Hello,

there has been work by others about adding support for the OCFS2 "reflink" ioctl() call, which is similiar to the btrfs "clone" call, and creates a copy-on-write copy of the original, thus allowing to "copy" even gigabyte sized files within a tiny fraction of a second, and without using much additional file system space. See:
    http://lists.gnu.org/archive/html/coreutils/2011-08/msg00046.html
    http://lists.gnu.org/archive/html/bug-coreutils/2010-04/msg00185.html

I have updated those patches to work against coreutils 8.16, removed those bugs, that I spotted. In particular, if the destination file exists, the "reflink" ist automatically tried again after removing it, and if not all attributes are copied, it is made sure, that the following open() system call does not truncate the just created copy.


I strongly suggest including that patch in the coreutils package, even though the interface to use to different system calls to achieve the same thing is awkward. But, as laid out in the comments in the source, btrfs clone and ocfs2 reflink are semantically quite different, so that unifying them into one on the kernel side is not likely to happen, soon, if it happens at all. If users don't use the --reflink option of "cp", the additional code makes no difference, so it doesn't hurt.

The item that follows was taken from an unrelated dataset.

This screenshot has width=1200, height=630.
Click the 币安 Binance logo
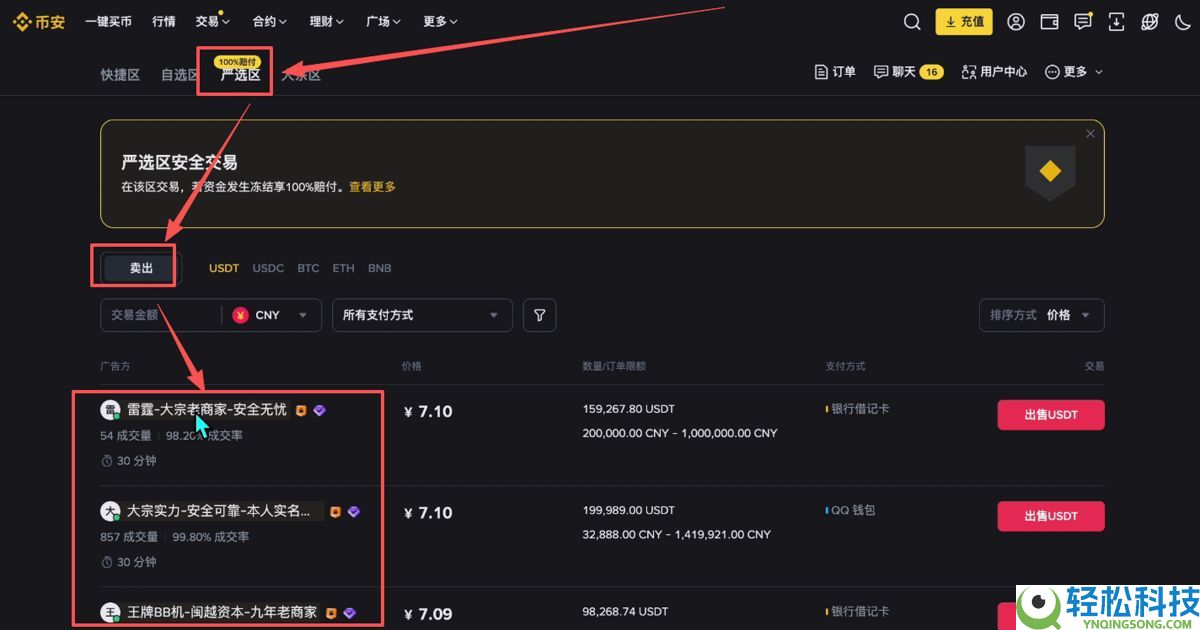coord(38,20)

And if users use "--reflink" on either of the supported file systems, they get a huge advantage out of it!


Greetings


Kai Petzke
www.teltarif.de - Kommunikation ganz einfach

--


teltarif.de Onlineverlag GmbH
Alt-Moabit 96c, 10559 Berlin
Tel:  +49 (0)30 453 081-0
Fax:  +49 (0)30 453 081-11
Mail: [email protected]
WWW:  www.teltarif.de

Unsere Profile im Social Web:
www.facebook.com/teltarif
www.twitter.com/teltarif

Geschäftsführer: Kai Petzke, Martin Müller
eingetragen beim Amtsgericht Berlin-Charlottenburg, HRB 70507
Umsatzsteuer-ID: DE201038407

Nachhaltiger Erfolg durch Werbung auf teltarif.de:
Inhaltliches und regionales Targeting, Frequency Capping etc., sowie
ein großes Publikum mit hoher Affinität zum E-Commerce!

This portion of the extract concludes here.